The book is full of other little projects and one of them, making with cardboard tubes, turned into a week-long family affair. J and I painted and constructed for days together. Our project wasn’t aiming at anything in particular and our outcome wasn’t exactly pretty.
But it wasn’t ugly, either. It was absorbing and soul-satisfying and creative and spectacularly pointless.
Bruce sits on a shelf in my studio now and we debate sometimes but I always win. He’s my new sounding board. Because, instead of pushing out the discouraging or doubt-filled voice, I air it, to Bruce. He tells me all the reasons why not and counter him. With Bruce around I am a little more badass. Badass, I discovered, means to have the doubts, to know the reasons why not and to still have the courage and vulnerability to make. A badass hears the ugly voice and dives in anyway. If Bruce is my ugly voice then Kim Werker is the kickass superhero by my side.
See? You do need to read this book!
To spur on your creativity, beginning sewers, remember all my patterns are on sale.
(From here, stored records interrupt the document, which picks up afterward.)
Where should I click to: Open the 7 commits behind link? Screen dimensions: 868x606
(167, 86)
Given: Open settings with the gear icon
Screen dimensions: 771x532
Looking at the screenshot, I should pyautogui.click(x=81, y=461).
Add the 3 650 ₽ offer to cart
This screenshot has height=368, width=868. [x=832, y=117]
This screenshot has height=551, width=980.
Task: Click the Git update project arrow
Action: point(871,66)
See this post for details and loads of free tutorials. Go for it! Make stuff!
Disclosure: I was given this book by the publisher, Sasquatch, but they didn’t require me to blog about it. I’m writing about it because I love it and think it’s worth your hard earned money. My opinion about this book, comes from the heart. I sincerely hope that is obvious.
Beth says
Melissa, what a great post! I definitely have to get this book. I want to become a badass too. Thanks for your thoughtful post.
Melissa Q. says
Go on with your bad self! Join my badass club! Thanks so much for your kind words, I definitely think you would love this book. Especially with all the roles you play! Creative solutions to the max!
Diane says
I love Bruce the Badass Turd! Great blog!
Melissa Q. says
That is the best name ever! Bruce the Badass Turd! I love it!
Jane says
THANKS!!
simpleshoemaking says
greetings, i recently went to a shoemaking convention at which one speaker said that anyone who calls themselves a “shoemaker” but makes less than ” footwear is harming the image of all shoemakers! i love the funky footwear that i make and was amused by the comment. i’m free!